Closed nashchem closed 4 years ago

nashchem commented 4 years ago

Hi @FelixKrueger,

This might be a naive question. I am observing large discrepancies between genome coverage and CpG coverage.

For example, after deduplication step, total number of reads = 37207579 which roughly translates to a genome coverage of = 300X37207579/1210000000 = 9.22 (2X150 paired end read length, 1.21Gb Chicken genome size and 37207579 deduplicated reads count).

For the same library, from the Bismark coverage file (*deduplicated.bismark.cov.gz), CpG coverage = cumulative sum of meth and unmeth reads across all CpGs / total CpGs in the coverage file = 5.11.

Why do you think there is large difference in genome coverage of 9.22 vs 5.11 CpG coverage.

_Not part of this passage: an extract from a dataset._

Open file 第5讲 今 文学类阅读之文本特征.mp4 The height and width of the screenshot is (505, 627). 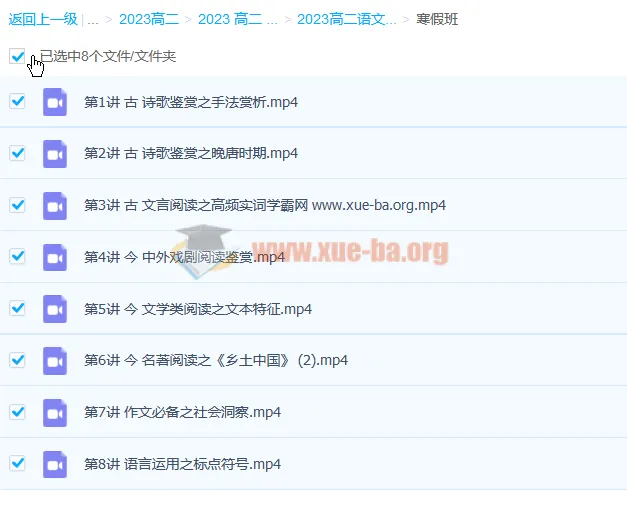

Thank you, Best, Naresh D J

FelixKrueger commented 4 years ago

Hi Naresh,

I am fairly certain that your theoretical genome coverage of 9.22 is - while being theoretically achievable - overly idealistic. A far more likely scenario is that your paired-end library has a variety of fragment lengths that are much shorter than 300bp.

In bisulfite libraries one often sees libraries with fragment lengths between 70 and 200bp, peaking at ~120bp. This would nicely explain why you are only getting half of the idealistic genome coverage.

This can be tested very quickly though. You could for example import your BAM file into SeqMonk (set the MAPQ filter to 0 to include all reads), and then click on Read Length histogram. This shouldn't take more than a minute, and will (hopefully) confirm my theory. If so, it proves the point: 2 x 150bp does not equal 300bp in a bisulfite setting, as fragments are typically much shorter than that (on top of that, calls from overlapping Read 2s are discarded during the methylation extraction).

nashchem commented 4 years ago

Hi @FelixKrueger,

Thank you for the quick response. yes, you are right that my average read length is around 170-180 bp from the distribution. I used the option to consider overlapping reads with "--include_overlap", even with this option calls from overlapping Read 2s are discarded during the methylation extraction? One last question, is it normal or any issues with library? read_length_distribution

FelixKrueger commented 4 years ago

The last question first: this is expected, and looks absolutely fine.

The option --include_overlaps should include more calls (just look at the splitting report and compare it to the default mode), but I would recommend you don't do that so you don't include PCR amplified calls and artificially inflate the coverage depth. Does that make sense?

nashchem commented 4 years ago

Thank you @FelixKrueger, it does make sense.